#### What you have to do
Where a line below holds the string "computer", that line goes into the answer.

#### Material for this task
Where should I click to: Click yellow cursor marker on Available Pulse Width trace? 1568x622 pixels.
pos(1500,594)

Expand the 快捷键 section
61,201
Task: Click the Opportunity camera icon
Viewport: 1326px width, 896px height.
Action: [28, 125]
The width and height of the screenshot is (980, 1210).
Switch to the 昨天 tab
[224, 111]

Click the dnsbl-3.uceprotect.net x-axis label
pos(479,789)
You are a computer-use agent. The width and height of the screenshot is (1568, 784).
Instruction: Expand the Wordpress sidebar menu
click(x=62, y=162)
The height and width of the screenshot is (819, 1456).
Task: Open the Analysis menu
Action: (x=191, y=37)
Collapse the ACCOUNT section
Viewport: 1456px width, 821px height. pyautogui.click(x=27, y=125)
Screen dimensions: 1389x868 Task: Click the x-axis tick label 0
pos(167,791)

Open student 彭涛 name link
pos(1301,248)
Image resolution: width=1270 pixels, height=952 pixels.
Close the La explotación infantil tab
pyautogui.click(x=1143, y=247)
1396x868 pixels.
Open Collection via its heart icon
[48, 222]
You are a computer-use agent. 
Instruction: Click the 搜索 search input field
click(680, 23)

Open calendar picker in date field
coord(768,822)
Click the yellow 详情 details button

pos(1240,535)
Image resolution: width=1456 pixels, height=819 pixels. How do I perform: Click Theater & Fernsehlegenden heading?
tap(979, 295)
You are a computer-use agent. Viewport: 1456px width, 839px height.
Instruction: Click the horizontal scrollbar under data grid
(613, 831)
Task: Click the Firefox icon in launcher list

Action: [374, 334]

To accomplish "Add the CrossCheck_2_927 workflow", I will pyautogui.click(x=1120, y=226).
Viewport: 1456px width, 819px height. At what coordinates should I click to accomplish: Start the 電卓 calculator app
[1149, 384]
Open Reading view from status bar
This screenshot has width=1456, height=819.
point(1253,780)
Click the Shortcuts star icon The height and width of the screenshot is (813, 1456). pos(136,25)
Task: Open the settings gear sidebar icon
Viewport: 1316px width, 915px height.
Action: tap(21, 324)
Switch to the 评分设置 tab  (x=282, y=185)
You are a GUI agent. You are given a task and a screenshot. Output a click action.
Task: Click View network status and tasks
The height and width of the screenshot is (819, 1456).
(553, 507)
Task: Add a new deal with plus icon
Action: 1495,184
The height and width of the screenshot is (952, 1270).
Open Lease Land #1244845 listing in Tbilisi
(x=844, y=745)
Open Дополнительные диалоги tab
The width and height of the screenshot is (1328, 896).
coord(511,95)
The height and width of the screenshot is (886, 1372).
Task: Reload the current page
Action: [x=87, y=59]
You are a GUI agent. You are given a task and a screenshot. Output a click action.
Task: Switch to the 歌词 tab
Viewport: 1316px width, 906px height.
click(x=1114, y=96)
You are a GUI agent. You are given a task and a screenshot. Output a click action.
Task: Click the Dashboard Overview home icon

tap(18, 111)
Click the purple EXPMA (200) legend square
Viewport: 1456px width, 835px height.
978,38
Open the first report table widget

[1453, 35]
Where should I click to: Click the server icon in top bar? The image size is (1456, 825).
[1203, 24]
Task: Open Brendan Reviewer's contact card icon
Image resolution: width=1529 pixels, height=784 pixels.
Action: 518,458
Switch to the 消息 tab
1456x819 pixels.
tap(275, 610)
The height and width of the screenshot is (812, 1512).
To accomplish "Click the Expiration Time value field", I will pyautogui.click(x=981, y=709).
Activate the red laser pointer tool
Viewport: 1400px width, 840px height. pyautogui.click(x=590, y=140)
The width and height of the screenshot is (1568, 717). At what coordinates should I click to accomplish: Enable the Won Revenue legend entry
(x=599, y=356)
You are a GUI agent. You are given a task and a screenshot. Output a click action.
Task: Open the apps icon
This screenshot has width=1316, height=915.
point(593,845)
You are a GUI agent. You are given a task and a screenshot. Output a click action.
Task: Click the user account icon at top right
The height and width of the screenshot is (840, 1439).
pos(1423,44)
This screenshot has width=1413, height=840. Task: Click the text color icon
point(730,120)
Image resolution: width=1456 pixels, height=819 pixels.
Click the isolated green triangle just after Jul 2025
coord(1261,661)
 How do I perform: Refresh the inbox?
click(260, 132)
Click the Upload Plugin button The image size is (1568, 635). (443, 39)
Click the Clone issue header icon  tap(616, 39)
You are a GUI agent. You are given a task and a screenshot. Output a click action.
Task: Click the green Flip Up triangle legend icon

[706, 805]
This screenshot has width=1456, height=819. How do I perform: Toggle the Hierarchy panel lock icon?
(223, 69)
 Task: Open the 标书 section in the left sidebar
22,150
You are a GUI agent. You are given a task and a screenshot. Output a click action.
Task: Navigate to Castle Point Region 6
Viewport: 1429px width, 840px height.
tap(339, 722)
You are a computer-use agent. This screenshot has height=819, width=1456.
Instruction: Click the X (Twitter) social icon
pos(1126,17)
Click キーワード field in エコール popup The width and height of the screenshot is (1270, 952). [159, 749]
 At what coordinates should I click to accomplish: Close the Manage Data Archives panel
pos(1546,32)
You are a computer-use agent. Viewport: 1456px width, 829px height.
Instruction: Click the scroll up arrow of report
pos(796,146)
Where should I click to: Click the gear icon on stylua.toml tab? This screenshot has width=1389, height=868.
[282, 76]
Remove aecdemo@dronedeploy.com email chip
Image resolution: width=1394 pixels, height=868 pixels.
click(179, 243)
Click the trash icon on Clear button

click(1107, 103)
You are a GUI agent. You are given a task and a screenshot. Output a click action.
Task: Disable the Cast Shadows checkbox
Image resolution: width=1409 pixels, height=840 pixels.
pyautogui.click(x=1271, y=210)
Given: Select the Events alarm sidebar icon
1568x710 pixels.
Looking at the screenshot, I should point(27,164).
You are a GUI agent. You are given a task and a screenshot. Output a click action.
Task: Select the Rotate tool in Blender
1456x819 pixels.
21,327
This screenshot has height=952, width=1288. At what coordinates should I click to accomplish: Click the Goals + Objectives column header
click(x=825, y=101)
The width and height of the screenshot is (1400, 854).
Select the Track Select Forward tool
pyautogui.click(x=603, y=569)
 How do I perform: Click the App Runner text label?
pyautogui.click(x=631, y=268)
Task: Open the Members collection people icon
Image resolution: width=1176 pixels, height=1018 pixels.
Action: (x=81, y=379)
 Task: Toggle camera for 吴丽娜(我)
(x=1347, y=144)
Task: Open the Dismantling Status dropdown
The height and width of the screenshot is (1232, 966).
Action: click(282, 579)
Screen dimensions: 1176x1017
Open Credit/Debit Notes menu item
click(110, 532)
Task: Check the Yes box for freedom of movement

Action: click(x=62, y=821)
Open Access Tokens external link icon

#### The completed task
You are a computer-use agent. The width and height of the screenshot is (1568, 784).
You are a computer-use agent. 
You are a computer-use agent. Viewport: 1456px width, 839px height.
You are a computer-use agent. This screenshot has height=819, width=1456.
You are a computer-use agent. Viewport: 1456px width, 829px height.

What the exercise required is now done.